- **What the exercise asks**: Can you find the lines of the listing that include "from" and copy every one?

-=-=-=-=-

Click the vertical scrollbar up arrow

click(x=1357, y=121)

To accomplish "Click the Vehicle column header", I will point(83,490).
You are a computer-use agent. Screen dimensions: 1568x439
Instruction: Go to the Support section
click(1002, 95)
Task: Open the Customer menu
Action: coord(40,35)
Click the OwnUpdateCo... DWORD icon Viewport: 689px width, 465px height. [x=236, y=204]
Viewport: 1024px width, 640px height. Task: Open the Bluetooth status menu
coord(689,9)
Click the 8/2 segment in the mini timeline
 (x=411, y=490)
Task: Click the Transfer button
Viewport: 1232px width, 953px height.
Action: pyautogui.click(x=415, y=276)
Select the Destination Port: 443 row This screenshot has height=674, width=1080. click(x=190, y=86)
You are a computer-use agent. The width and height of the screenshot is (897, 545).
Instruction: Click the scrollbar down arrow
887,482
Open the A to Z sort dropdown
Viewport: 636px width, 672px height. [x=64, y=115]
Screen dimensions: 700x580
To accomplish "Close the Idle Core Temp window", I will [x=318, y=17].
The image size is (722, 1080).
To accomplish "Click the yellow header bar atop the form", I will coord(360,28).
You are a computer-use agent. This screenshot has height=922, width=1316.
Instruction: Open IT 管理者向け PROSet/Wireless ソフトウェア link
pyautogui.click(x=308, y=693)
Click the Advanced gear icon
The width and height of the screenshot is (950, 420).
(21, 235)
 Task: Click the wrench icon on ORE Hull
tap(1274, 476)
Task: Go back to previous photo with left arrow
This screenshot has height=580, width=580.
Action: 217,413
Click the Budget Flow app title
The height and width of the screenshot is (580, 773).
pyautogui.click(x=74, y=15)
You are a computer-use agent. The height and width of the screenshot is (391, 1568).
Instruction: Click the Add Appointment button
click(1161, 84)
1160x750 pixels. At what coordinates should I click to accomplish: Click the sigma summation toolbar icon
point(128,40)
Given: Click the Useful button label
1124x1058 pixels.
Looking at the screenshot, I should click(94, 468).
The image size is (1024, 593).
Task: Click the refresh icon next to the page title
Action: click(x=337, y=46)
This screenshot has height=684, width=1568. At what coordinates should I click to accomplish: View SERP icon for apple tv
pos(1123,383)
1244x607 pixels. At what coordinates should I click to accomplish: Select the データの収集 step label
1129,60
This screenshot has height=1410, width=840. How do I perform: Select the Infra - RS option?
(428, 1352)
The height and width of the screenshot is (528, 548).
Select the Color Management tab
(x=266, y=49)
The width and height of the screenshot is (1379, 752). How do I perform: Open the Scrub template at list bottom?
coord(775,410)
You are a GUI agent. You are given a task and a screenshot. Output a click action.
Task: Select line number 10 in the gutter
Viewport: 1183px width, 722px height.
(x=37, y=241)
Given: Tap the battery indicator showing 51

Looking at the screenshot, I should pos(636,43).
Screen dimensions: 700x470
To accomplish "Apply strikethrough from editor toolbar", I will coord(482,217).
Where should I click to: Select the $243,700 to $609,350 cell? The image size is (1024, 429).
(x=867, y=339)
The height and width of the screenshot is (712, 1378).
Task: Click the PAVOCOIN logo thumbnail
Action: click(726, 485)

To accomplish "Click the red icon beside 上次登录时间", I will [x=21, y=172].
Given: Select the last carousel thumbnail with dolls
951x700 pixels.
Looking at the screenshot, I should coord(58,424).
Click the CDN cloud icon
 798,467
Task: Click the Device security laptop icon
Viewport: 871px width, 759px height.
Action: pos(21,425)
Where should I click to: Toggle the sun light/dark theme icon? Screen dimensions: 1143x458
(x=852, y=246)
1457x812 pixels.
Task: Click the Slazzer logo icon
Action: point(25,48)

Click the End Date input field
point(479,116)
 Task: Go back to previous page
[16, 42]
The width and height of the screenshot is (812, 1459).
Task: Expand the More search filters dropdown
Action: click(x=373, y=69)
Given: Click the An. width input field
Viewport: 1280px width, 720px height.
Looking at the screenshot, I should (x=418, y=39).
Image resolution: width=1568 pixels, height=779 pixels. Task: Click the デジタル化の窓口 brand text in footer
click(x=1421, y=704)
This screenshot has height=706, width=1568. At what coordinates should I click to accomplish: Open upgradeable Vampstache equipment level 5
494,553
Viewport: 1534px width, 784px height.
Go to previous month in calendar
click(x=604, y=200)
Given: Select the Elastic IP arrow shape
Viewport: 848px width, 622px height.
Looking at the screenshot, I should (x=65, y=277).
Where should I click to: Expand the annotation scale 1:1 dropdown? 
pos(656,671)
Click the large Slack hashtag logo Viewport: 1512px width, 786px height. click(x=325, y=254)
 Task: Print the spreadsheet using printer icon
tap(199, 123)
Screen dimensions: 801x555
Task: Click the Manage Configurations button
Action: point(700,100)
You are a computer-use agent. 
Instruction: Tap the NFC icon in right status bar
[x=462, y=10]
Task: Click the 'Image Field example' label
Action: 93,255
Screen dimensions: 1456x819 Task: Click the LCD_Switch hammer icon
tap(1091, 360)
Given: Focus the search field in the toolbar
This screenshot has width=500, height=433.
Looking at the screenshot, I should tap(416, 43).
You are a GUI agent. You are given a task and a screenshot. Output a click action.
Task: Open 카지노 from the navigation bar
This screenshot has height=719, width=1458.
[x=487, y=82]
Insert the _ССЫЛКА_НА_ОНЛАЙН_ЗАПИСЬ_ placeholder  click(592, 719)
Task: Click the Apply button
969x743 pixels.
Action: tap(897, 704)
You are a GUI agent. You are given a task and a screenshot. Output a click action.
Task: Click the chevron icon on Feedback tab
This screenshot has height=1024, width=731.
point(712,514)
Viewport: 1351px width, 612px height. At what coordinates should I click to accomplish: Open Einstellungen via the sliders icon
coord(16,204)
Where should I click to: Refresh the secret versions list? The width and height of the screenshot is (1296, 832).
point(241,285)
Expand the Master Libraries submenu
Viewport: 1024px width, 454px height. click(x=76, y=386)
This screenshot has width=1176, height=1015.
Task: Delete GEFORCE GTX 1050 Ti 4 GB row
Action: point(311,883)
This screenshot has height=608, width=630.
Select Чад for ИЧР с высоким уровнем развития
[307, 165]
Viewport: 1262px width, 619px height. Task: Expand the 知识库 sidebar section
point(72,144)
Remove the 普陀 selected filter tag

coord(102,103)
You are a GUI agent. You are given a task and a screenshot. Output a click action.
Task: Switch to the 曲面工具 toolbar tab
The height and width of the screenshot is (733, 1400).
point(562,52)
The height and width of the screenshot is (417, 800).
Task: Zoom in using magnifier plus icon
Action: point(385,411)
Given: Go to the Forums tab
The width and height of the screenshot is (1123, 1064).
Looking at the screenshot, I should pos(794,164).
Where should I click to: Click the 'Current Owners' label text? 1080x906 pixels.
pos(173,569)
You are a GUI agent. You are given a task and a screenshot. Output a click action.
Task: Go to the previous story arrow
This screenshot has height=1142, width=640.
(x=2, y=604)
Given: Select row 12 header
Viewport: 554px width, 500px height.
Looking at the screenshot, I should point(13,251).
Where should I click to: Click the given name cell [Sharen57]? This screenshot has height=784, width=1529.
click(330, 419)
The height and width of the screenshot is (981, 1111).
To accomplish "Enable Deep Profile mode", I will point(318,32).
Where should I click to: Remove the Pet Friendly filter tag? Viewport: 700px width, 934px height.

-=-=-=-=-

- **Your response**:
To accomplish "Apply strikethrough from editor toolbar", I will coord(482,217).
Task: Open 카지노 from the navigation bar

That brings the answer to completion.